Eğer İran İslam Cumhuriyeti bu idamları infaz etme yönünde bir hata yaparsa, bunun rejim açısından büyük sorunlara yol açabileceğini düşünüyorum. Her ne kadar İran’daki muhalif hareketler ve Kürt siyasi partileri arasında zaman zaman görüş ayrılıkları bulunsa da, bu üç kadına verilen idam cezaları söz konusu olduğunda geniş bir uzlaşı ve ortak bir duruş oluşmuş durumda. Toplumsal ve siyasi çevrelerin bu ölçüde birleşmiş olması, rejimin atacağı adımın ne denli büyük bir öfke yaratabileceğini anlaması için başlı başına bir göstergedir. Dolayısıyla, bana göre İran İslam Cumhuriyeti için en büyük tehdit dış baskılardan değil, içeride halktan ve halkın oluşturduğu ortak tepkiden gelecektir.
*’Endişeliyiz’ kampanyası nasıl şekillendi? Bu kampanyayı başlatmaktaki temel amacınız neydi?
Toplumsal cinsiyet eşitliği aktivistlerinin ortak çabasıyla kolektif bir kampanya başlattık. Bu, kendi başına büyük etki yaratabilecek küçük ama anlamlı bir adımdı. Her aktivist grubun her ay benzer kampanyalar yürüttüğünü düşünürsek, hem dijital alanın hem de zihinlerin ne denli yoğun bir şekilde bu meseleyle meşgul olabileceğini hayal edebiliriz. Aslında bu tür kampanyalar, yapılabileceklerin en azı. Ancak elimizdeki dijital araçları, bu tehlikeyi hatırlatmak ve gündemde tutmak için kullanmamız gerekiyor. Ancak bundan sonraki adımlarında atılması gerekiyor. Bu kampanyalarda İran İslam Cumhuriyeti’nin kurumlarını doğrudan muhatap almak gerekiyor. Bu kurumlardan adil bir yaklaşım beklemiyoruz, buna dair bir umudumuz da yok. Ancak bundan sonraki adımların da atılması gerekiyor. Bu kampanyalarda İslam Cumhuriyeti'nin kurumlarının muhatabı olmak gerekiyor. İslam Cumhuriyeti kurumlarında adil bir yaklaşıma dair hiçbir umudumuz yok, ancak baskıyı artırmak için çeşitli toplumsal kesimler bu kurumları hedef alabilir. Önemli olan bu küçük minimumların tekrarlanması ve daha fazla grubun katılımının sağlanmasıdır.

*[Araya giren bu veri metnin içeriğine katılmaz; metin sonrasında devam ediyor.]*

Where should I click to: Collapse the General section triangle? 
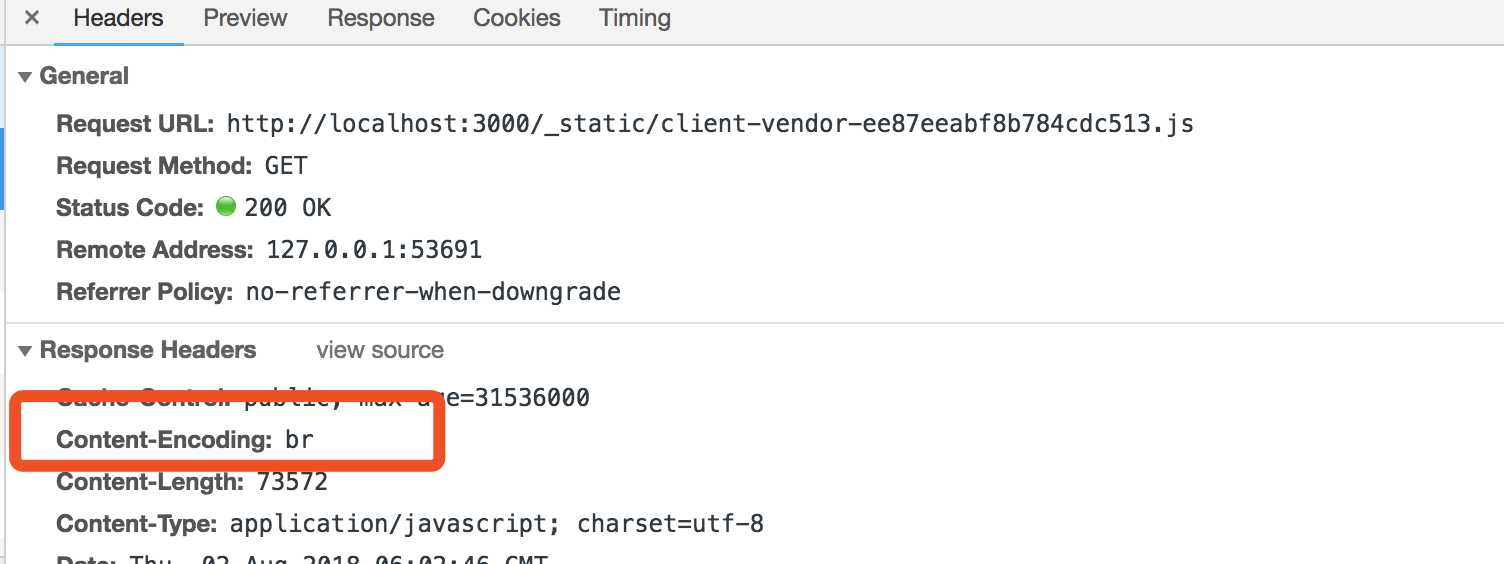pyautogui.click(x=24, y=77)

*Cezaevinden yayınlanan mektuplar adeta birer manifesto niteliğinde. Sizce bu tutsaklara en etkili şekilde nasıl destek olabiliriz? Bu mektupları kamuoyuna nasıl duyurmalıyız ve toplumun bu tutsaklara karşı sorumluluğu nedir?
Bu sorumluluğun bir kısmı da medyaya düşüyor. İçerik üretiminde emeği geçen her birimizin, bu içeriği kamuoyuyla paylaşma sorumluluğumuz var. Büyük bir potansiyeli olan ve her bölümü daha iyi anlaşılabilen mektuplar, üzerinde düşünmemiz ve daha fazla kaynak ayırmamız gereken şeylerdir. Ana akım medya genellikle bu mektupları yalnızca haber olarak ele alır ve içeriklerinin tamamını yayınlamayabilir. Daha küçük medya kuruluşları ise, kendi siyasi meseleleri ve fraksiyonları nedeniyle bu mektupları sansürleyebilir. Dolayısıyla kendi daha bağımsız medyamıza yönelmeli ve bu medya kuruluşlarının hiçbirini küçümsememeliyiz; çünkü her biri bu mektupların mesajlarını yansıtabilir. Bu mektuplardaki önemli kavram ve mesajları kamuoyuna aktarmak için yaratıcı ve kolaylaştırıcı yöntemler kullanmalıyız.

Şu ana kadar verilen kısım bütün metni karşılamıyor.